__Assigned task__:
Only lines with the string "agent" are wanted. Pull them out of the data.
- - - -
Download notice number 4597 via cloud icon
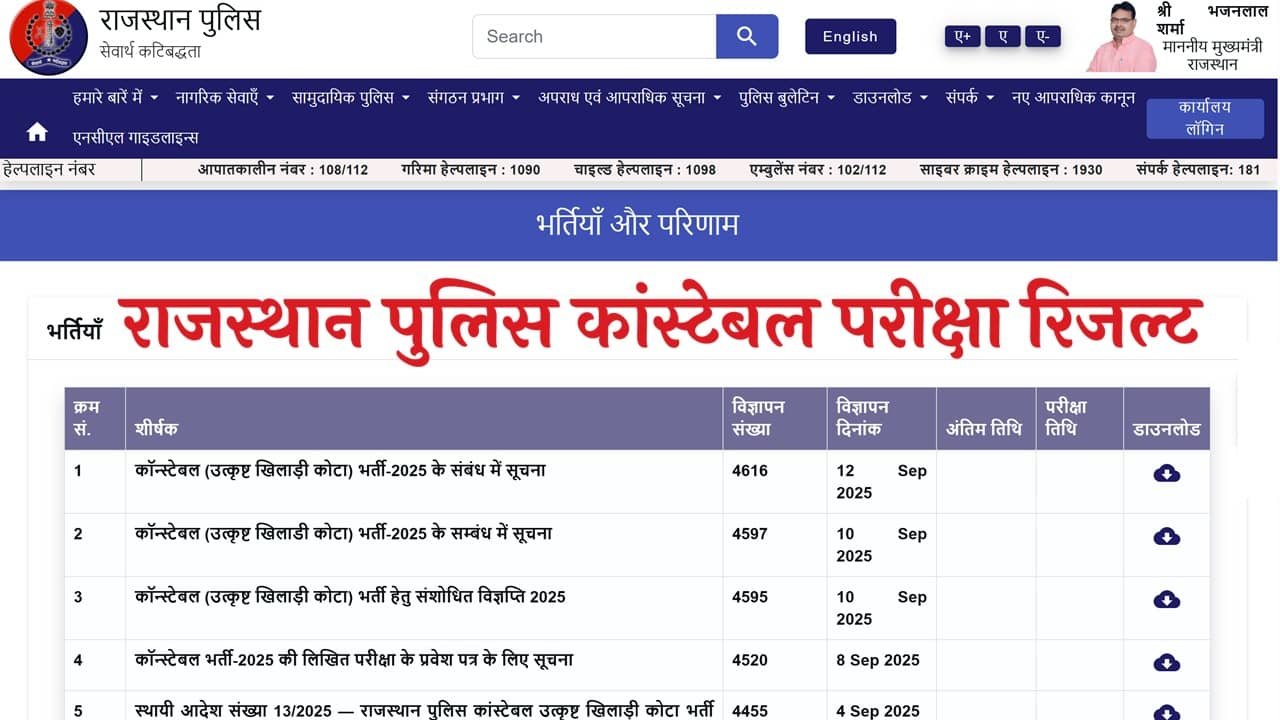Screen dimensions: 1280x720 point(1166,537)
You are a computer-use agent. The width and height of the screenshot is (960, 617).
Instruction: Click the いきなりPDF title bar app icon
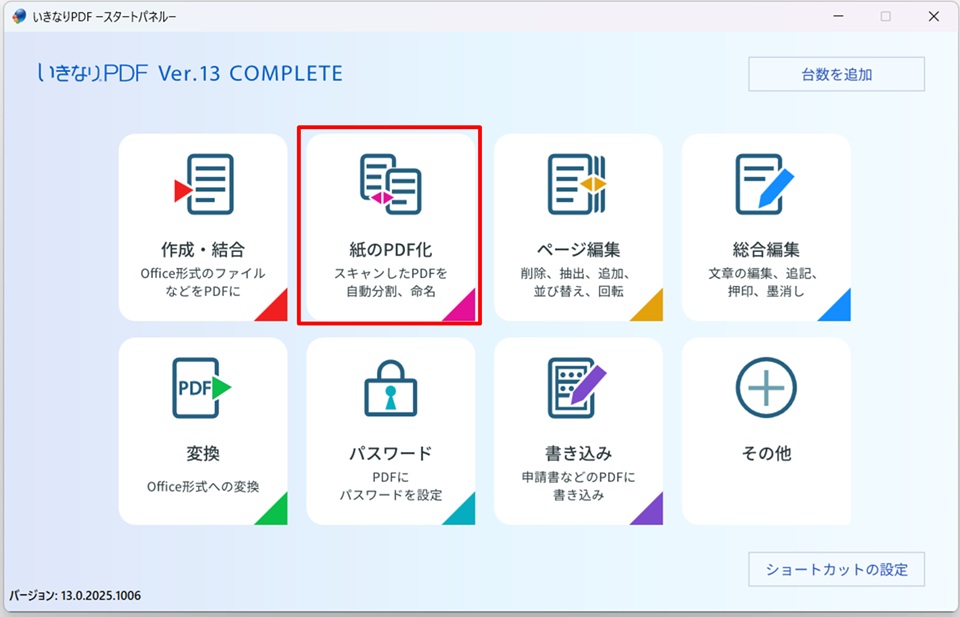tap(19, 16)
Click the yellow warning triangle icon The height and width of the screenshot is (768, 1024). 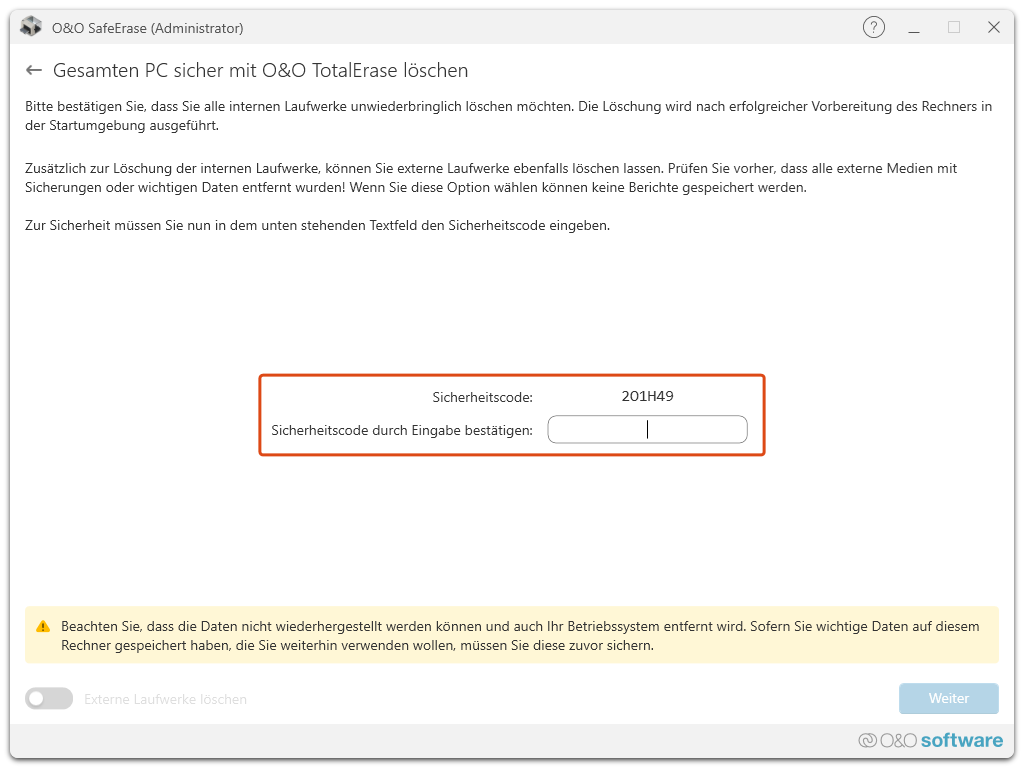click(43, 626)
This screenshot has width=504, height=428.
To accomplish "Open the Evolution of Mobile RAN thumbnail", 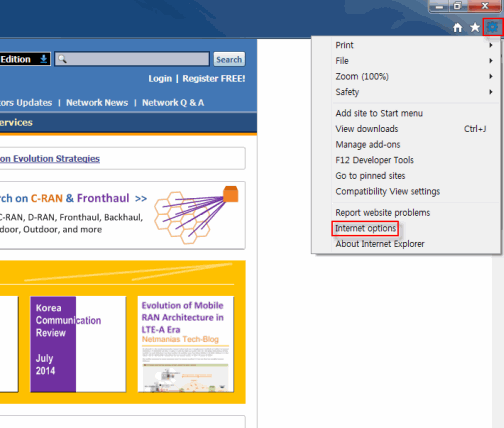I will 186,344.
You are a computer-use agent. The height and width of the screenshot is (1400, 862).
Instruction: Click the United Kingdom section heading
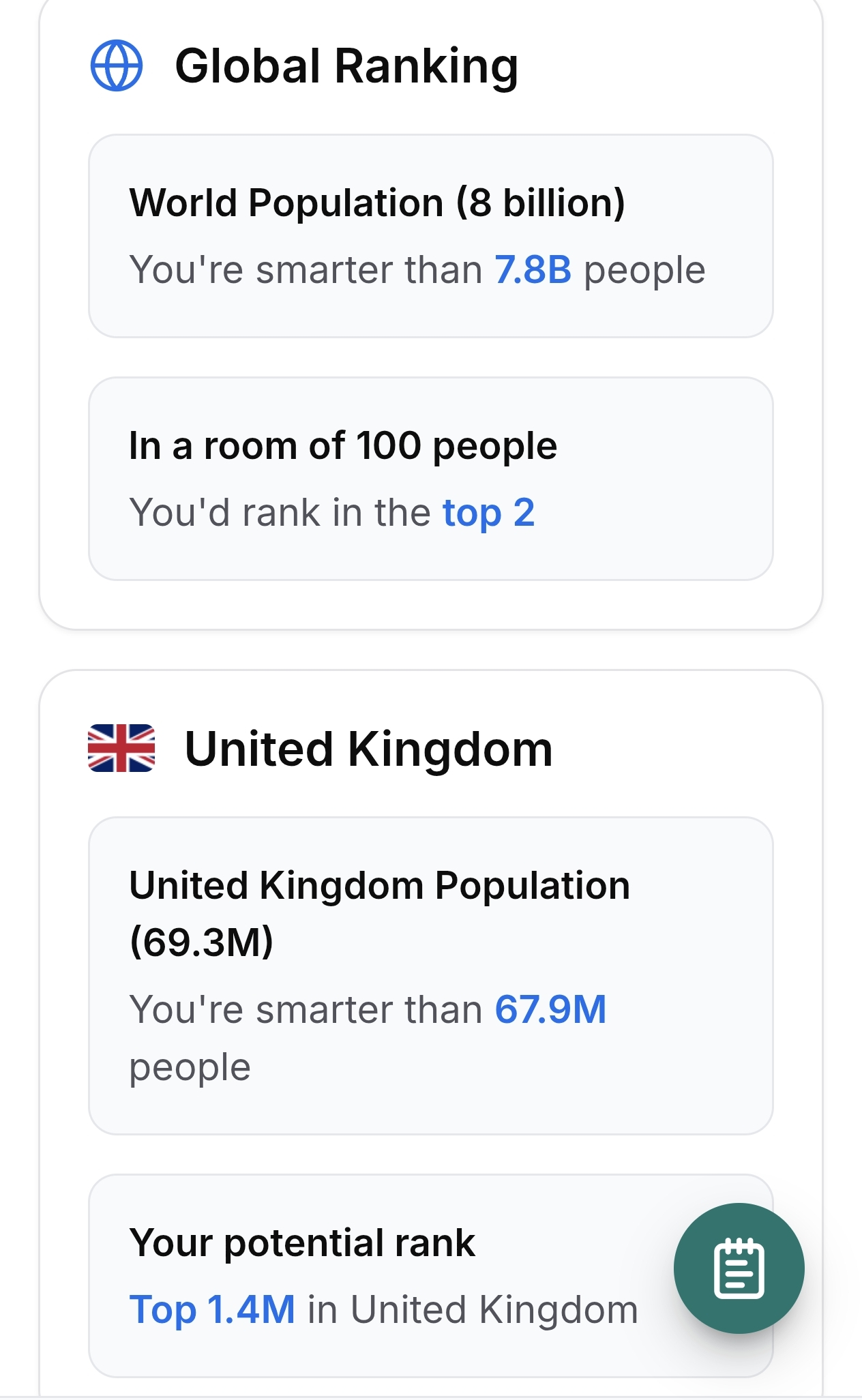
- - - -
__Task answer__:
You are a computer-use agent. The width and height of the screenshot is (960, 617).
You are a computer-use agent. The height and width of the screenshot is (1400, 862).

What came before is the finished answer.